I am glad I found a bit of discussion on the new E3 on this forum.

I would bet that it is every bit as weather worthy as the E1 was/is. Of course, everyone is coming out with seals on the better camera bodies, but some are no more than felt strips.

Thing about the Olympus is that ALL the lenses, once you get past the kit lenses - are weather proof. That be pretty strong.

I am biting at the bits to see what Oly has up their sleeves with the new E3. It really looks as if 4/3 is finally coming into it's prime, being vindicated by Nikon.
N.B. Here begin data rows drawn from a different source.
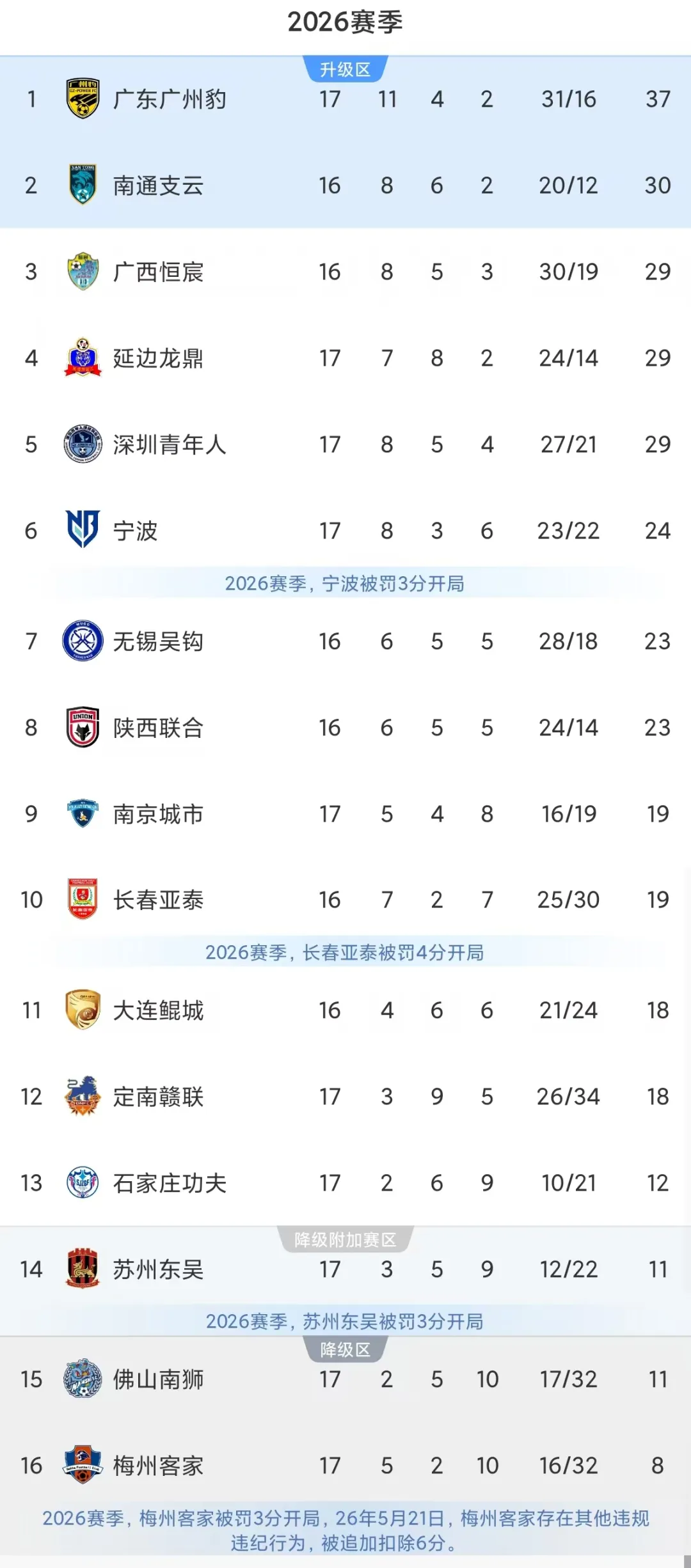Screen dimensions: 691x1568
Task: Tap the 2026赛季 season header
Action: [346, 22]
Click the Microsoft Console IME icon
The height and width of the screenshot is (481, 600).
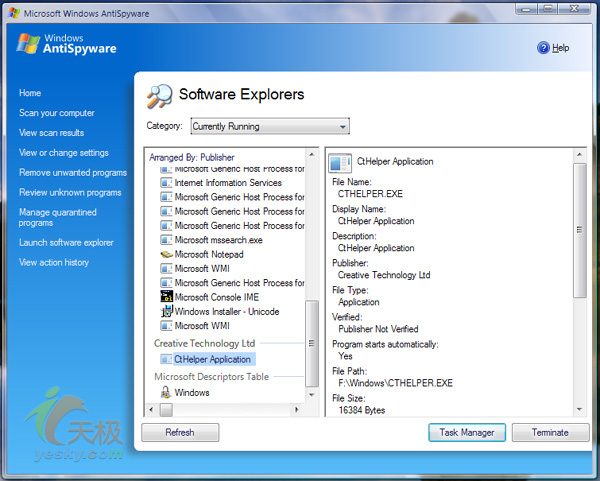pos(166,297)
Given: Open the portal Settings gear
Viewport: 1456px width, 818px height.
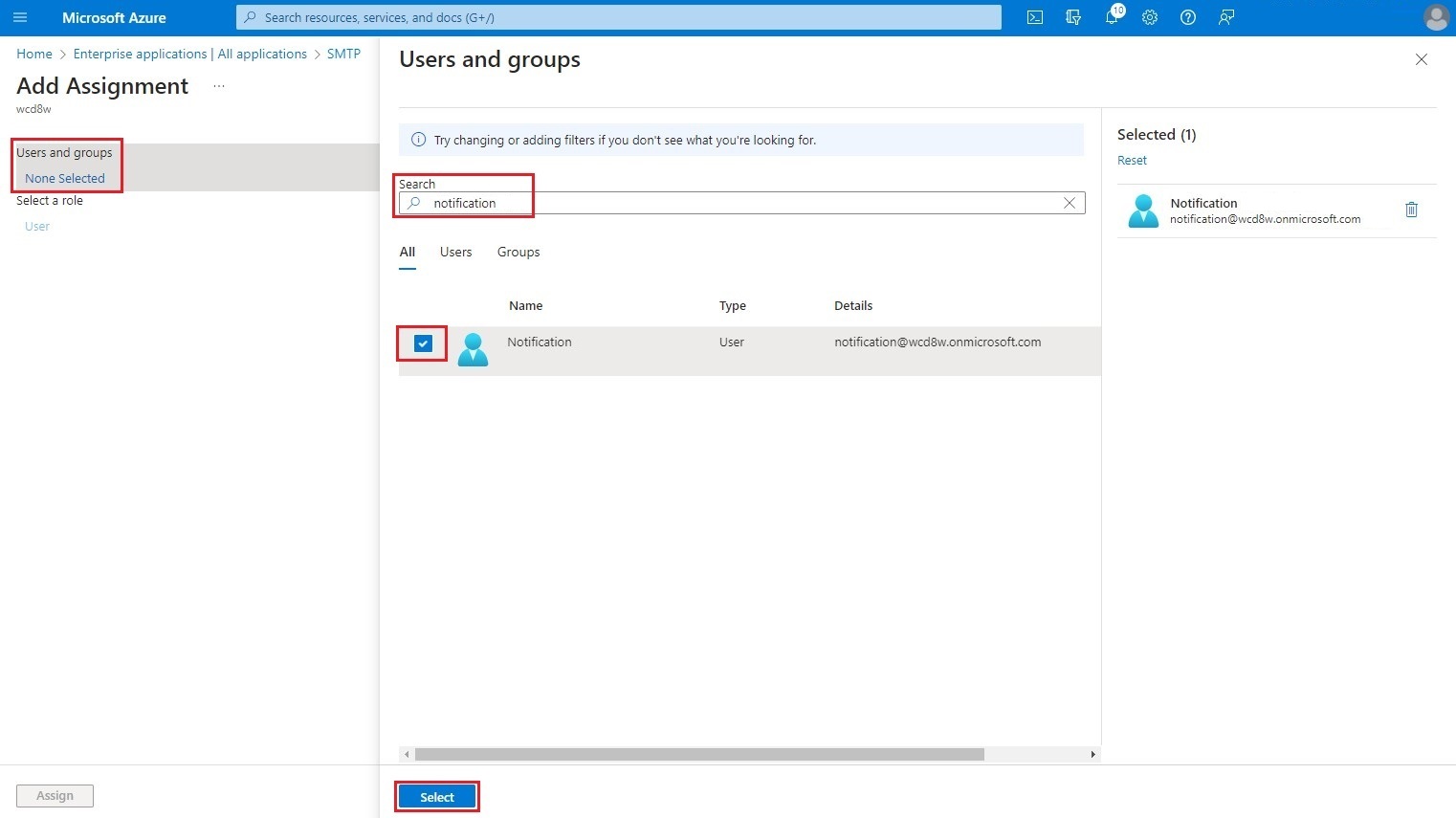Looking at the screenshot, I should 1149,17.
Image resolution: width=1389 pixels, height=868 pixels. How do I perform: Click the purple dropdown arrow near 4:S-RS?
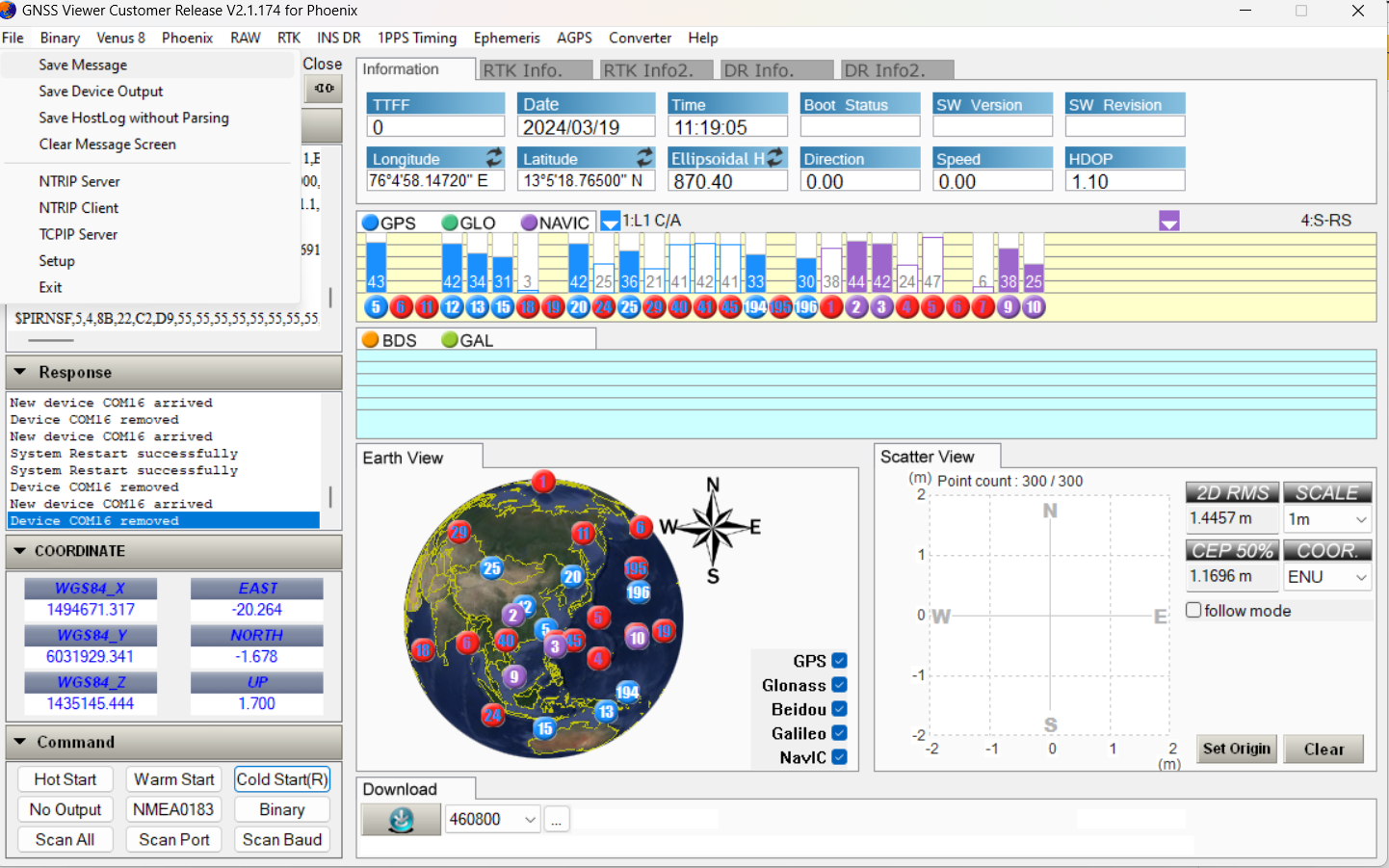[1169, 222]
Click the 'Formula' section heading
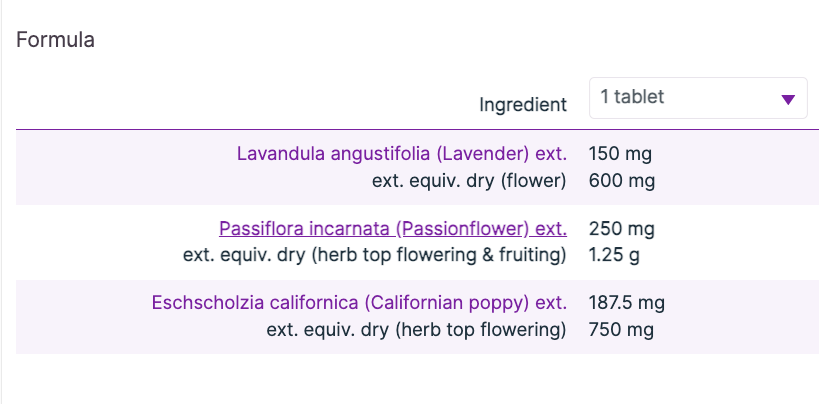Viewport: 834px width, 404px height. (56, 41)
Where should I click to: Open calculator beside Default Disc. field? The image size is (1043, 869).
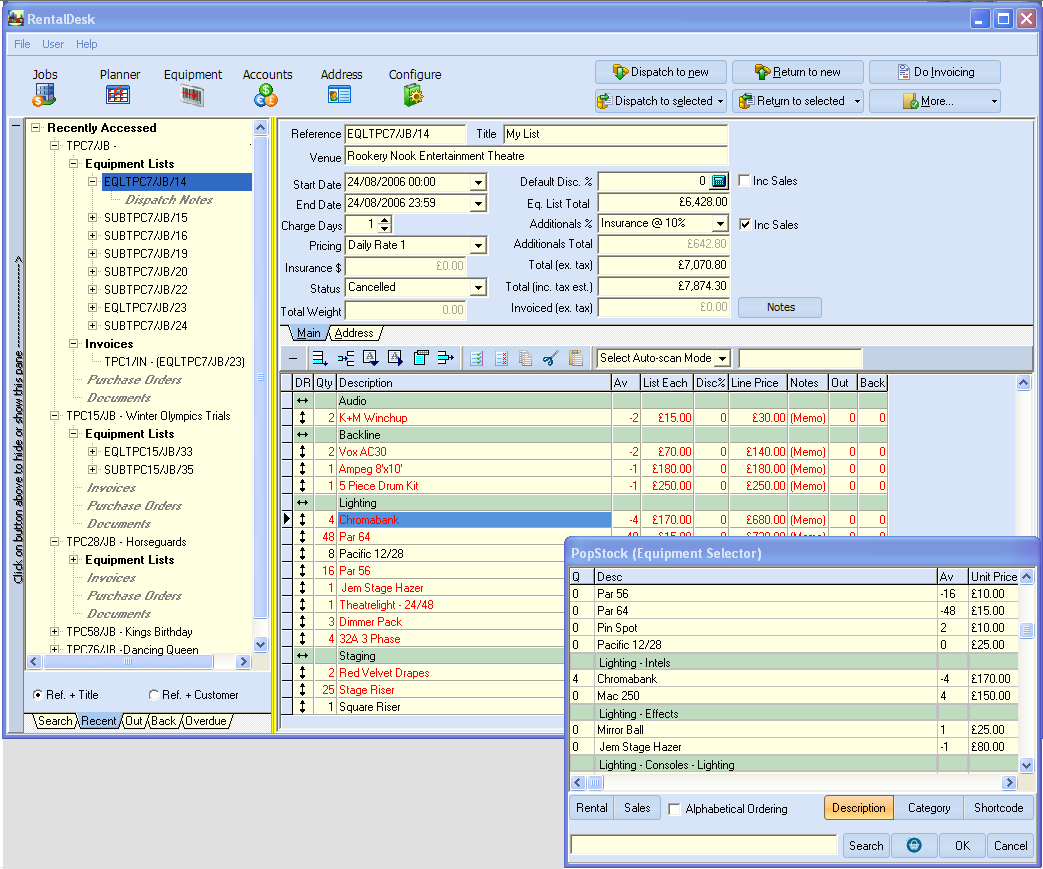point(718,181)

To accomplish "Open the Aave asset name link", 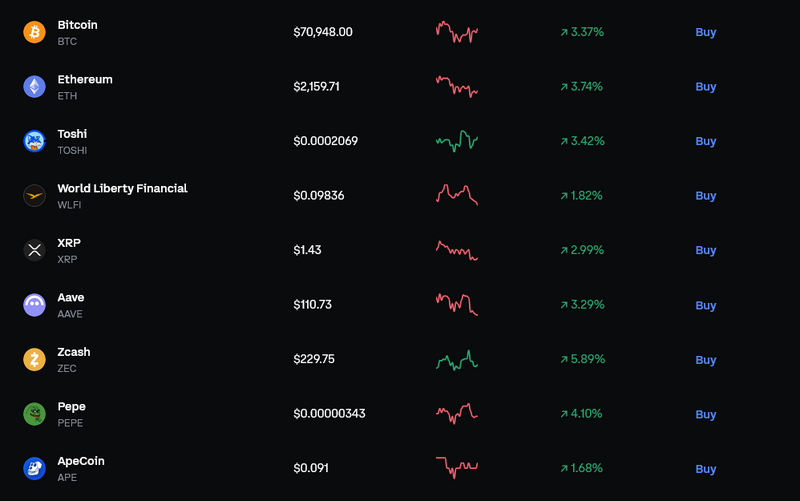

The new D3 with new lenses that are built for the sensor is doing teh same thing Oly started with 4/3 - just a good bit bigger setup - weight and size wise.

Interesting times.
i really like olympus' lens lineup for it's rationality and that they put good glass in every lens. three distinct levels is great. and as you said, the middle and top tier of lenses are all weatherproof. if i were a pro shooting in the outdoors i'd have to take a hard look at it (especially that f/2 zoom). though they are severely lacking in the prime department. i'd like to see them release a few primes along with the E-3. a series of f/2 primes to acknowledge the OM history would be nice. or perhaps some pancakes to complement the relatively small body.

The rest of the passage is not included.